Copy the entries below word for word, from the line containing "coordinates (107, 450)." through the line containing "coin-balance: 507 is", including both of those lines.

= Beginning of Section =

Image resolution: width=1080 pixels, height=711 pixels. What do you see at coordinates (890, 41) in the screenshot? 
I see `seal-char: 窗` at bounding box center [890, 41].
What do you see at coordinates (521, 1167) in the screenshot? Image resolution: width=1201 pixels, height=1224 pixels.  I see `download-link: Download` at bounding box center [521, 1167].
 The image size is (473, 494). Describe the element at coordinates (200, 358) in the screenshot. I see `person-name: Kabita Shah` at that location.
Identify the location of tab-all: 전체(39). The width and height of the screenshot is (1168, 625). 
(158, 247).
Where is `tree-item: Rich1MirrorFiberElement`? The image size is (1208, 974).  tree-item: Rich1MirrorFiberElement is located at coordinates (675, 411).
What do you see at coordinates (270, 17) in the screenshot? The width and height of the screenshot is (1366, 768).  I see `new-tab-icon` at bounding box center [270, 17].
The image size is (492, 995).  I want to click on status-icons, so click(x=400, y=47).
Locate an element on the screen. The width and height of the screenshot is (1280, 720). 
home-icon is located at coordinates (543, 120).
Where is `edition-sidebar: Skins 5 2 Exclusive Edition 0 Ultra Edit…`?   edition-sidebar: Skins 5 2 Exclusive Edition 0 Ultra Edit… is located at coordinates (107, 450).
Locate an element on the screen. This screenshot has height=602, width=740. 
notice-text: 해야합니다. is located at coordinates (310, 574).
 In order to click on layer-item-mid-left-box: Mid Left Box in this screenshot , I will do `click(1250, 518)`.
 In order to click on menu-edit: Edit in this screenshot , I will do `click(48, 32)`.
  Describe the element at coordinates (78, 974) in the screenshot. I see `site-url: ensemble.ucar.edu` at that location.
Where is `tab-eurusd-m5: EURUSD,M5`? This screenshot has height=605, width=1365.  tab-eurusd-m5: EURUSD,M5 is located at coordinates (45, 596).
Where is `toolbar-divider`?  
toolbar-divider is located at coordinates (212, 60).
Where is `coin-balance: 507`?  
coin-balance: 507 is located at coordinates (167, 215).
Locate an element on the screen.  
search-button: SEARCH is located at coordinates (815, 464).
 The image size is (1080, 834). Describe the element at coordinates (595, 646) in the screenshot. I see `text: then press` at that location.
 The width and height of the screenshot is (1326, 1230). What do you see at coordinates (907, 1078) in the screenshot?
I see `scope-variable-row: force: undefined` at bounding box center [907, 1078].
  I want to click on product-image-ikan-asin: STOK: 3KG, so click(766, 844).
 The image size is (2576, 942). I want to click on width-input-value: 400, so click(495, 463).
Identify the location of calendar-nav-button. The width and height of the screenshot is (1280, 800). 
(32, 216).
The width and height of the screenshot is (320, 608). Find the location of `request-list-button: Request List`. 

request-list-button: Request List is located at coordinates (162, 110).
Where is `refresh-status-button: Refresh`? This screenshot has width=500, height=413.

= End of Section =

Response area ::
Where is `edition-sidebar: Skins 5 2 Exclusive Edition 0 Ultra Edit…`?   edition-sidebar: Skins 5 2 Exclusive Edition 0 Ultra Edit… is located at coordinates (107, 450).
Locate an element on the screen. This screenshot has height=602, width=740. 
notice-text: 해야합니다. is located at coordinates (310, 574).
 In order to click on layer-item-mid-left-box: Mid Left Box in this screenshot , I will do `click(1250, 518)`.
 In order to click on menu-edit: Edit in this screenshot , I will do `click(48, 32)`.
  Describe the element at coordinates (78, 974) in the screenshot. I see `site-url: ensemble.ucar.edu` at that location.
Where is `tab-eurusd-m5: EURUSD,M5`? This screenshot has height=605, width=1365.  tab-eurusd-m5: EURUSD,M5 is located at coordinates (45, 596).
Where is `toolbar-divider`?  
toolbar-divider is located at coordinates (212, 60).
Where is `coin-balance: 507`?  
coin-balance: 507 is located at coordinates (167, 215).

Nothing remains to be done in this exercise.